Tieni conto che la legge non prevede comunque un divieto assoluto di lavorare durante la cassa integrazione, tuttavia le regole sono molto rigorose a riguardo ed infatti:
- il lavoratore che compia attività di lavoro dipendente di durata maggiore di 6 mesi oppure di lavoro autonomo, nell’ambito del periodo di integrazione salariale, non ha diritto al trattamento per le giornate di lavoro svolte in concreto;
- nel caso in cui il lavoratore svolga attività di lavoro dipendente a tempo determinato uguale o al di sotto dei 6 mesi, il trattamento è fatto oggetto di sospensione per la durata del rapporto di lavoro.
Ciò certamente si comprende alla luce del fatto che il legislatore vuole evitare una ‘duplicazione’ dei compensi. In buona sostanza:
- il lavoratore può trovare una seconda attività nell’ambito dei periodo di cassa integrazione, ma può liberamente farlo nelle fasce orarie che sarebbero già rimaste libere con l’impiego principale;
- altrimenti se vi è sovrapposizione di orario, scatta logicamente il venir meno del beneficio economico legato alla prestazione della cassa integrazione.
In particolare, la perdita del beneficio può essere integrale o parziale, a seconda che la sovrapposizione di orario sia, appunto, totale o parziale. Sinteticamente, è vietato il cumulo tra l’integrazione salariale e la retribuzione incassata dal secondo datore di lavoro ed il motivo è facilmente comprensibile: non avrebbe senso aiutare economicamente un lavoratore che ha già trovato un differente impiego nelle stesse ore per le quali vale il regime della cassa integrazione.
Ulteriori limiti per i cassa integrati che vogliono avere un secondo lavoro
Le limitazioni in realtà non sono finite qui. Infatti il lavoratore:
- deve comunque evitare di superare i limiti massimi di orario lavoro settimanale valevoli per lo specifico comparto (di solito nei Ccnl il tetto massimo è 48 ore). In buona sostanza, in caso di lavoro in cassa integrazione, è sempre consigliabile fare un part time o un lavoro autonomo come seconda attività, senza firmare alcun contratto a tempo pieno;
- non deve superare un certo tetto di incasso per il secondo lavoro. Infatti non va oltrepassato il limite di retribuzione di 30mila euro all’anno, altrimenti si perde l’integrazione salariale versata dall’istituto di previdenza.

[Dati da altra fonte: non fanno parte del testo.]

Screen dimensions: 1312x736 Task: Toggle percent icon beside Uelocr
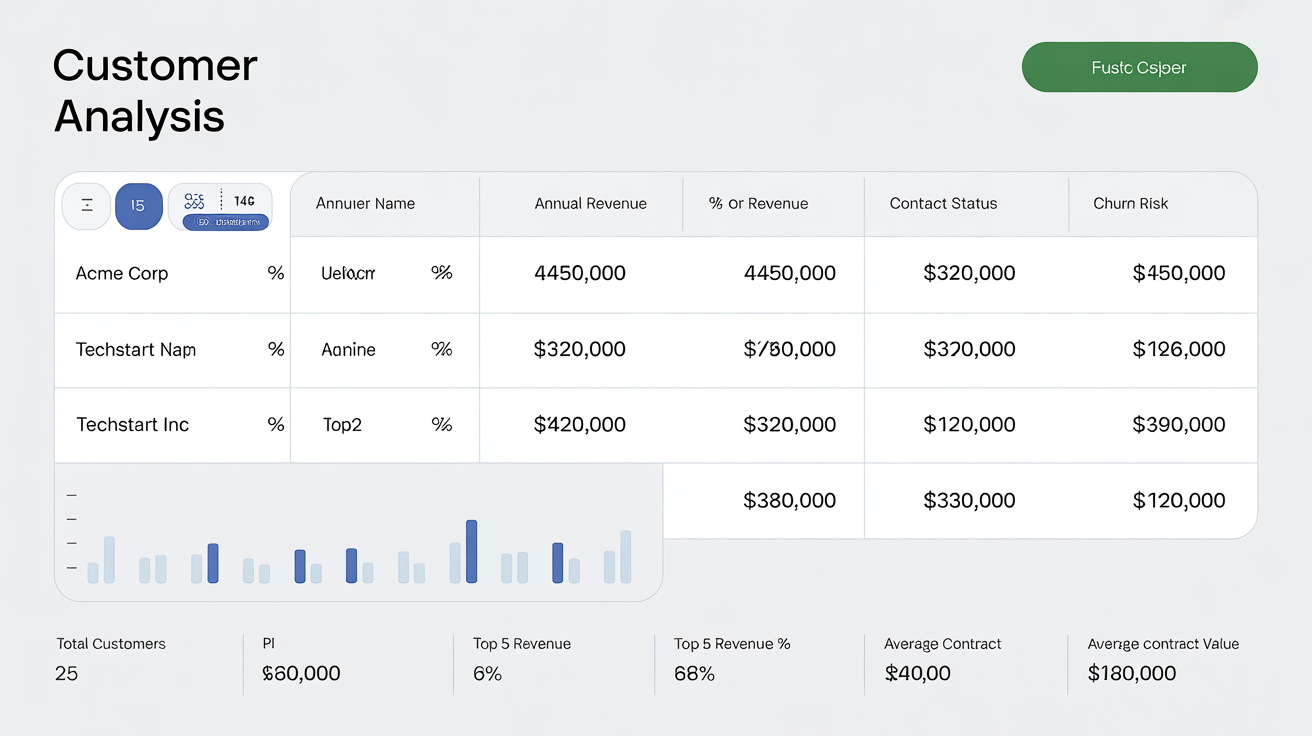(442, 272)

In verità, c’è poi anche il rischio per il quale il datore di lavoro che ha deciso per la cassa integrazione del dipendente, può rilevare una giusta causa di licenziamento, laddove la seconda attività si ponga in contrasto con gli obblighi di fedeltà, che scaturiscono dal rapporto di lavoro già sussistente. Tipico è il caso della seconda attività di lavoro, che sia in concorrenza con la prima.
Infine non bisogna dimenticare che per rispettare pienamente la legge, il dipendente che si trova in cassa integrazione e svolge una seconda attività ha il dovere di comunicarla all’Inps. Le norme in materia sono molto precise a riguardo: infatti, in ipotesi di mancata comunicazione all’ufficio territoriale dell’Istituto previdenziale, scatta la decadenza dal diritto alla cassa integrazione.